Think it doesn't happen to you? You're wrong. You just don't even realize it since it's very difficult to figure out what's real and what's hyperreal. And here's the thing. You don't even know which of your pursuits you want because you want to pursue them purely on your own, or whether you want to pursue it because you have been taught to want it because of the Matrix. Think of how many things are desirable simply because it's pleasurable to be doing something that's seen as desirable.

It's depressing because the adventure can come to you. With a computer, it can all come to you virtually. You can read it, listen to it, or see it. But when everything is available everywhere, everywhere becomes nowhere.

So what do you do? I struggled with this for a while seeing as how I make movies. The bottom line, is that you need to do a bit of soul searching and try to wade your way out of the Matrix. Easier said than done, and I think in any modern society it's almost impossible to be fully out. But the first step becomes understanding and loving yourself, not characters and situations of fiction or documented reality.

The entertainment is for when we wish not to adventure. It's for when we want to be Cypher eating that steak. Let's be honest, that steak is delicious. Nothing wrong but eating it, as long as you know you're in the matrix when you do.

This might disappoint you, but it's possible we still agree (mostly).

I don't know who the someone is you refer to, but it doesn't sound like me. You played the "I make movies card," so I guess I'll play the age card. I was reading poststructuralists while you were just learning to read. I get it, so don't assume you're the only non-yahoo who's thought about these issues. The difference might be that after I got it, I found that philosophical hall of mirrors from which there is no escape to be nihilistic, and rejected it. I've done a quite a lot of soul-searching, and I continue to. Like you, I'm a bit of a snob about what I spend my time on. That's why I'm a Bungie fan. That's why most of what's popular doesn't interest me. I watch very little TV.

I said to someone tonight, Why do I want to see Star Trek or Iron Man? Only to participate in the cultural conversation, and frankly that doesn't feel like enough of a reason. Why do I want to see Don Juan? No doubt for some of the same reasons you do. I think that, as pretentious as this might sound, it could be a bit of entertainment that has something valuable to say about the human condition. Maybe. I may be a bigger snob than you because I don't think Joseph Gordon-Levitt, likeable as he is, is all that.

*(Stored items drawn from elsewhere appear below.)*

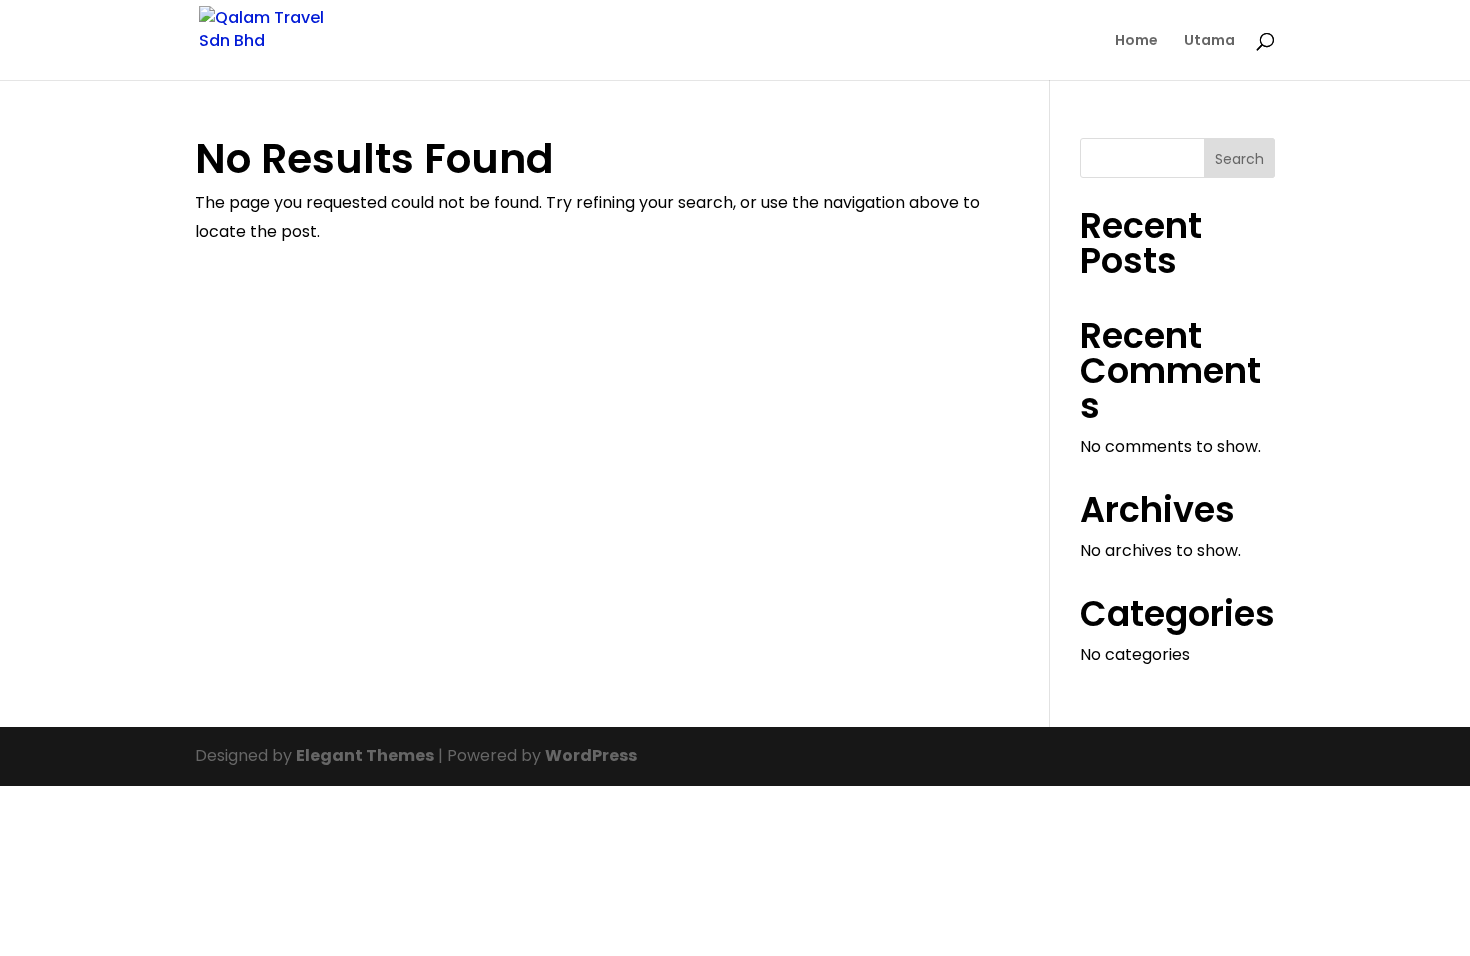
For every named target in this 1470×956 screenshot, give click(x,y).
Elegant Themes (365, 755)
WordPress (591, 755)
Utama (1209, 41)
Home (1136, 41)
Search (1239, 159)
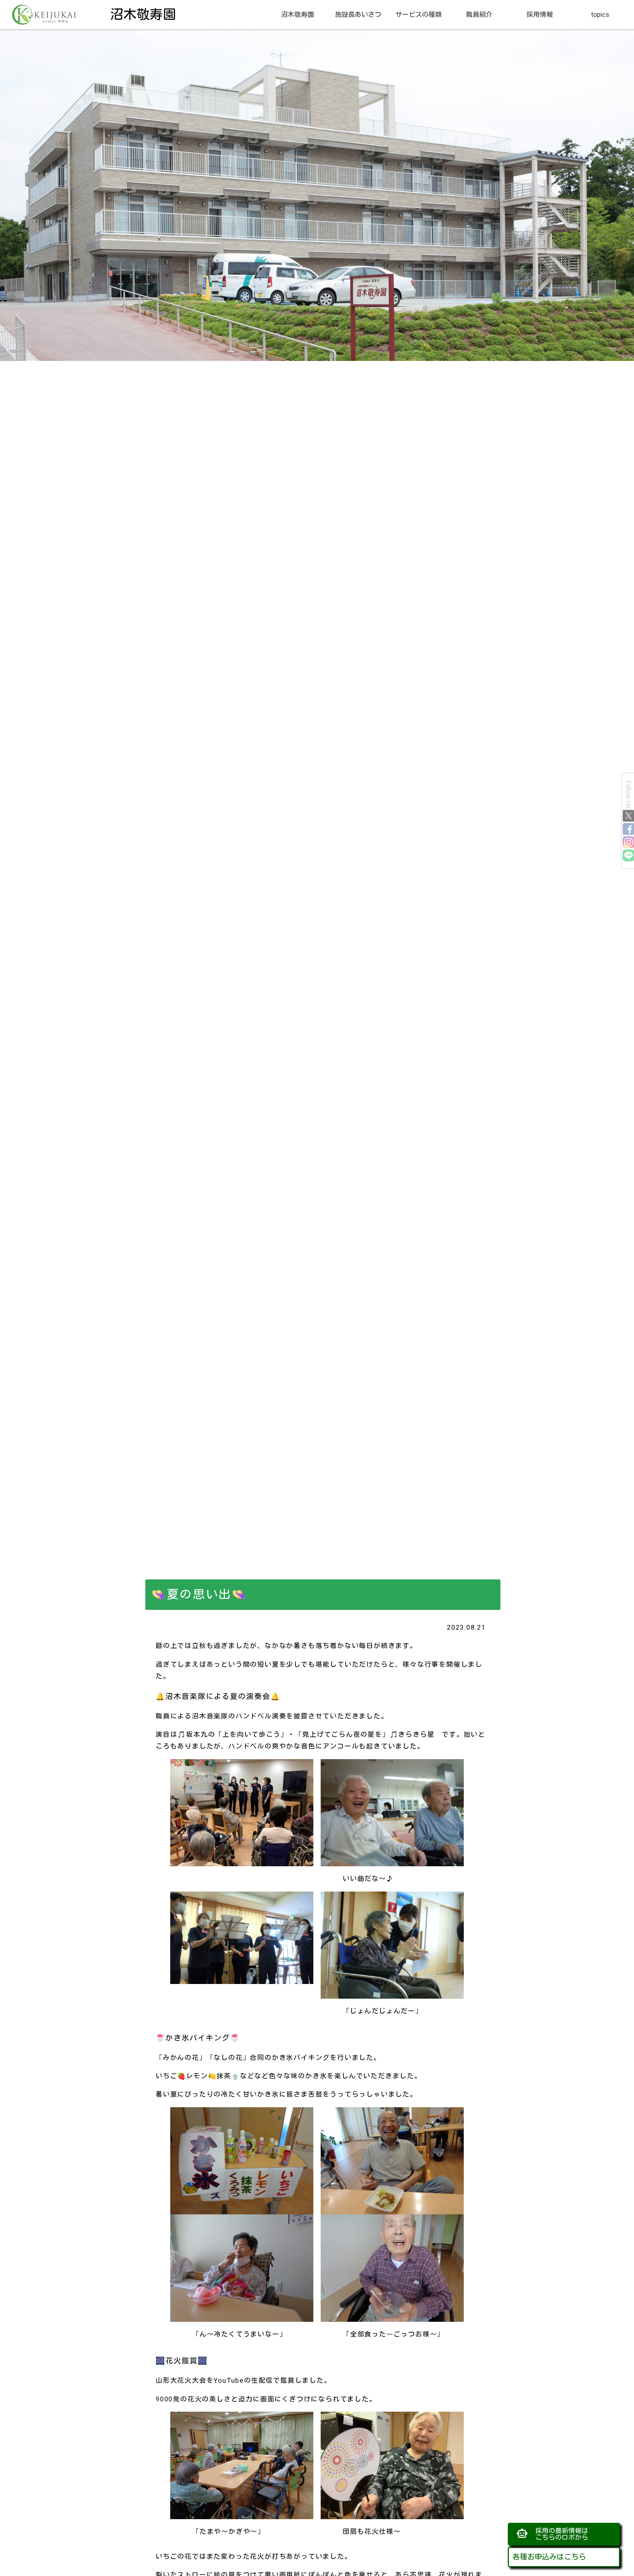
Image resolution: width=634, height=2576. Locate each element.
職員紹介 (479, 14)
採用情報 (539, 14)
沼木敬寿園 (297, 14)
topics (600, 14)
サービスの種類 (419, 14)
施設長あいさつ (358, 14)
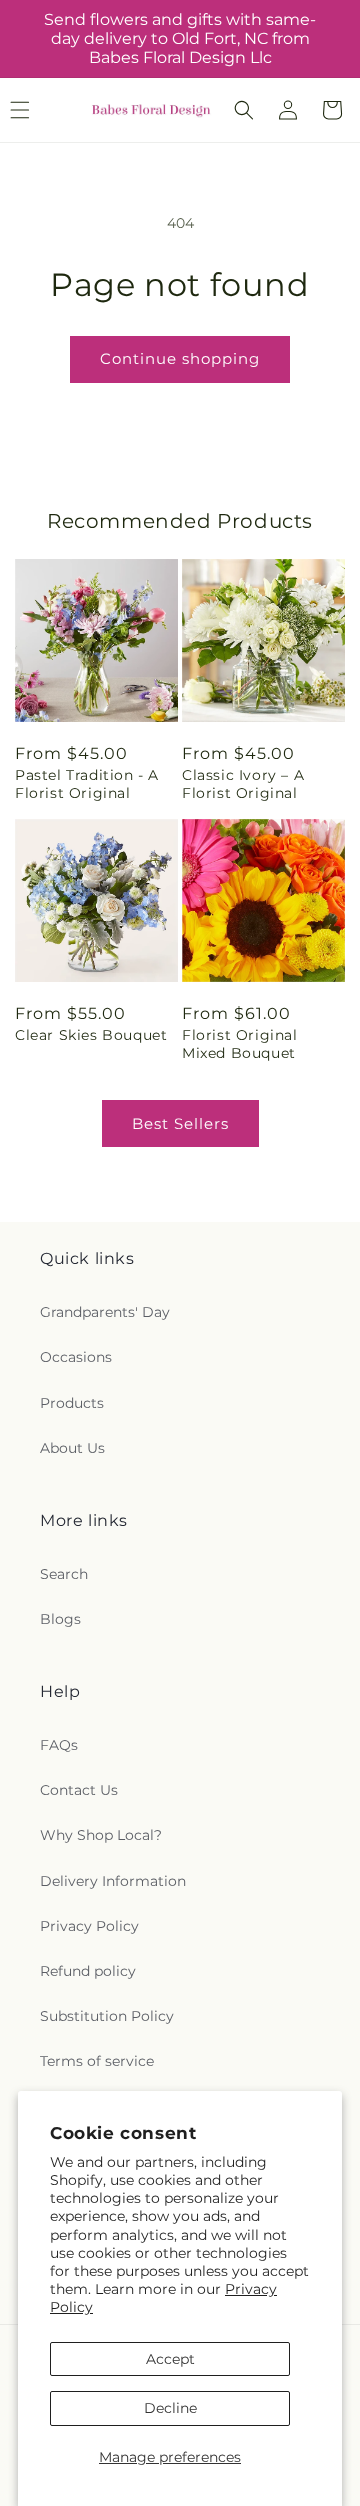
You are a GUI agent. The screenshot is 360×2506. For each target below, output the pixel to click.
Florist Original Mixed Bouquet (240, 1044)
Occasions (76, 1357)
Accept (170, 2359)
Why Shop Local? (101, 1835)
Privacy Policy (89, 1926)
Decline (170, 2408)
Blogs (60, 1619)
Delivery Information (113, 1881)
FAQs (59, 1745)
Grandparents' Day (105, 1312)
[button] (244, 110)
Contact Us (79, 1790)
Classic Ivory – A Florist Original (243, 784)
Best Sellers (180, 1123)
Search (64, 1574)
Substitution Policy (107, 2016)
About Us (72, 1448)
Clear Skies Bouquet (91, 1035)
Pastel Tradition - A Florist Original (87, 784)
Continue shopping (180, 358)
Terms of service (97, 2061)
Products (72, 1403)
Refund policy (88, 1971)
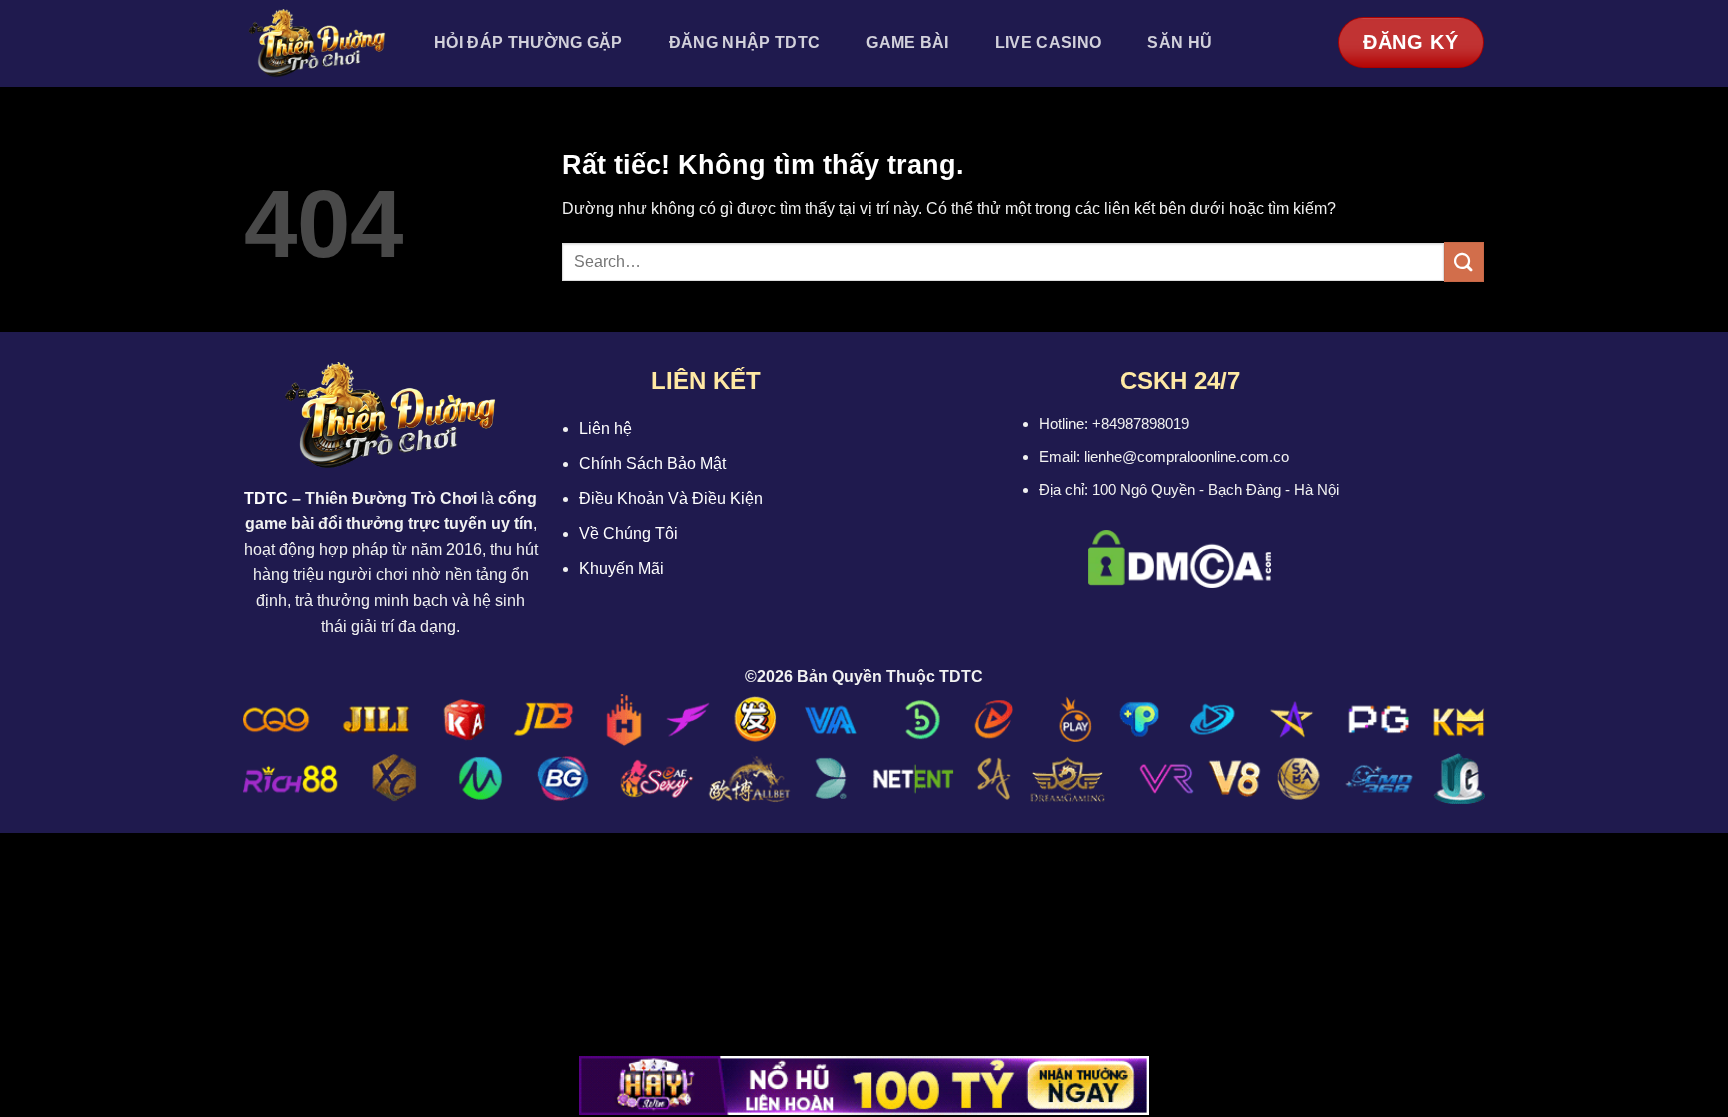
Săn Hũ (1179, 42)
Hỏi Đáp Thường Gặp (528, 42)
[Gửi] (1464, 261)
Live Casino (1048, 42)
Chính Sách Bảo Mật (652, 463)
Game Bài (907, 42)
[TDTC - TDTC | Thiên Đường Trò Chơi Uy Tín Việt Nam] (317, 44)
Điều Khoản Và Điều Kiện (671, 498)
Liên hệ (605, 428)
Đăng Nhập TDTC (744, 42)
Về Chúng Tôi (628, 533)
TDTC (266, 498)
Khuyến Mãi (621, 568)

You seemed not to notice my qualifiers in my previous post. I talked about what at best stories can sometimes do. I have less and less interest in anything that I don't think has the potential to be great. What's great? What enlivens us. What holds up a mirror so that we can better understand and love and accept ourselves and others. Ever experience art so powerful that it changes your understanding of the world in a positive way? I bet you have, and I bet you value that. I have, and I do, too.